The sun shone on the day, despite a steady breeze across the Southsea Common venue, from the nearby seashore. Despite hiccups with my security pass not arriving when it should have done, I was greeted at the main entrance and whizzed through the airport-style security procedures like a V.I.P!

Once inside the ground, I wandered around at will, taking photographs as I wished, before taking my seat in the arena. To say that security generally was, understandably tight, was to be expected given the importance of the event and the fact that HM the Queen and other world leaders were there.

Surrounded by Veterans sporting many rows of medals from not only WWII, but more recent conflicts as well. I was humbled by the respect they were all shown by both the civilians and modern military personnel who were in attendance.

We were treated to music by the Tri-Service Orchestra and The Bach Choir, conducted by Lt. Col. Kevin Roberts throughout the event.

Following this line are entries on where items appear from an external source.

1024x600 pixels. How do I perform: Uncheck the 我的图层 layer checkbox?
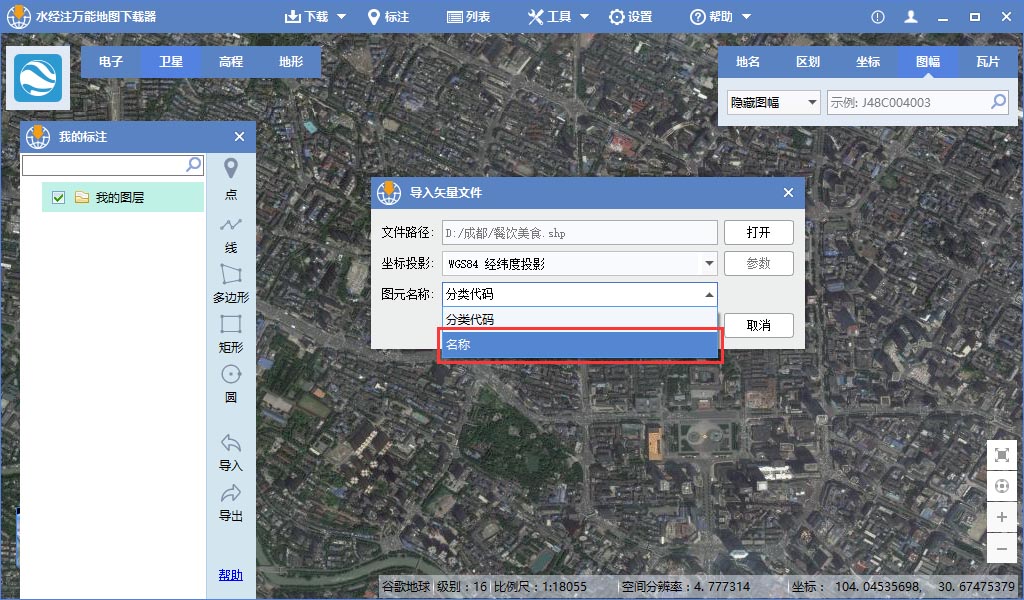click(x=58, y=197)
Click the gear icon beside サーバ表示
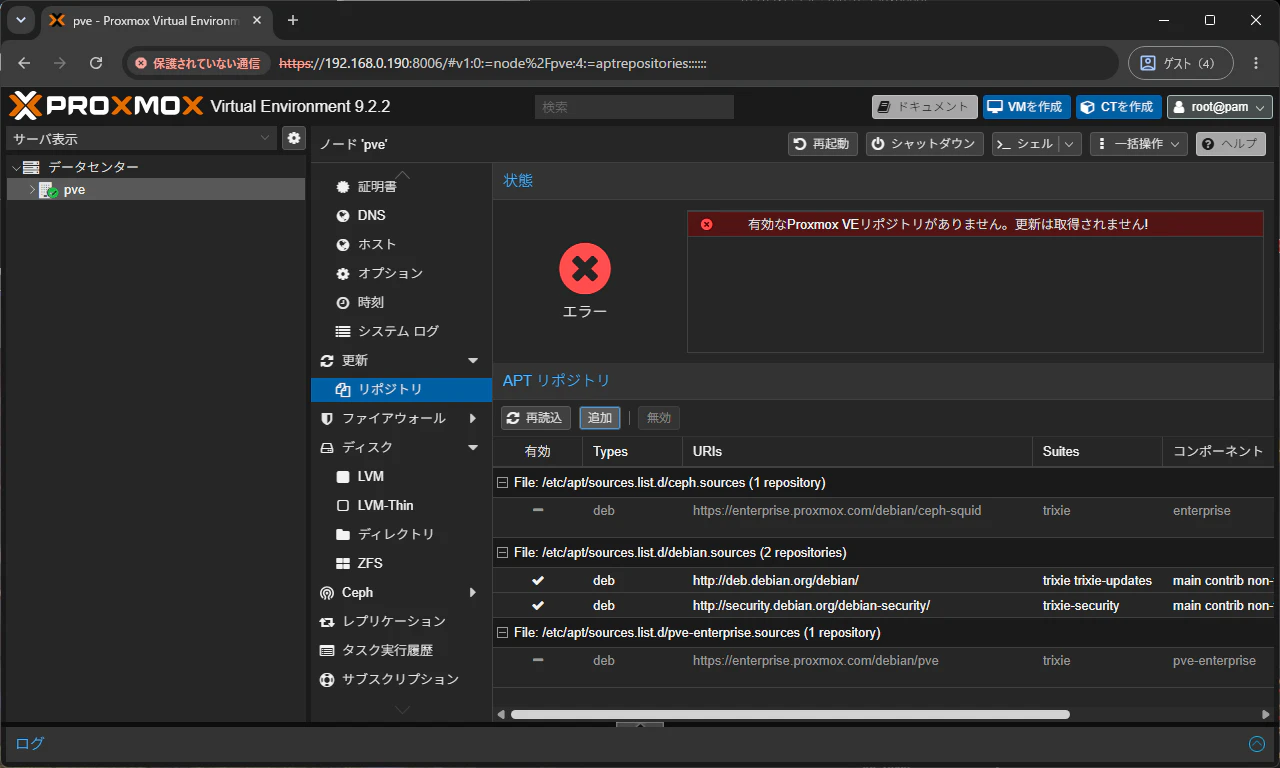This screenshot has height=768, width=1280. pos(293,139)
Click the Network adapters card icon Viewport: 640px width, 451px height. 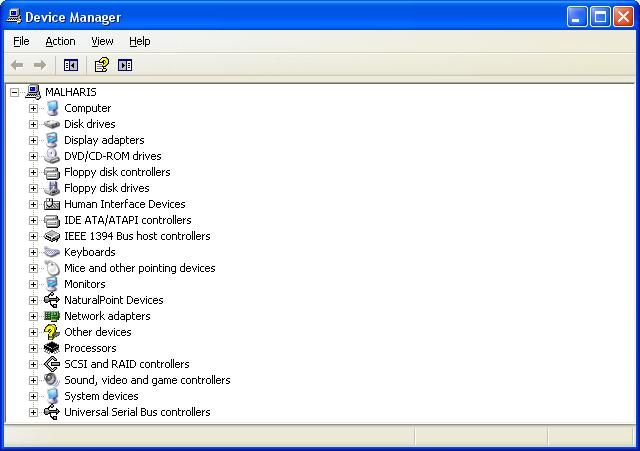coord(52,316)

Veterans Bert Edwards, Bob Roberts and Eugene Deibler recounted their experiences on D-Day through filmed interviews, there were excerpts read by actors from diaries by those who lived through those times, the then Prime Minister Sir Winston Churchill’s inspiring ‘We’ll Fight Them On The Beach’s’ speech boomed clearly over the loudspeakers and also addresses were given by presidents’ Donald Trump and Emmanuel Macron. The Queen also gave a short speech, recounting her own memories, and personally thanking the Vets.

The narrator throughout the event was actress Celia Imrie.

With only some 300 veterans remaining today, many comfortably into their 90’s, as they were escorted on to the stage to take a bow, the arena erupted with applause, a standing ovation and salutes from all those present, none more so than from the younger military from all three services. A very emotional moment for all… 

Finally, there was a fly-past by UK military aircraft and a finale by the Red Arrows. 

The whole event was well planned, humbling and inspiring, with stories of immense bravery by very young men and women, facing huge risks, to whom we, today, owe our freedom.

On a personal note, I would like to say a big ‘thank you’ to those involved at RAFM for organising the raffle that allowed me the opportunity to attend this ‘once in a lifetime’ event.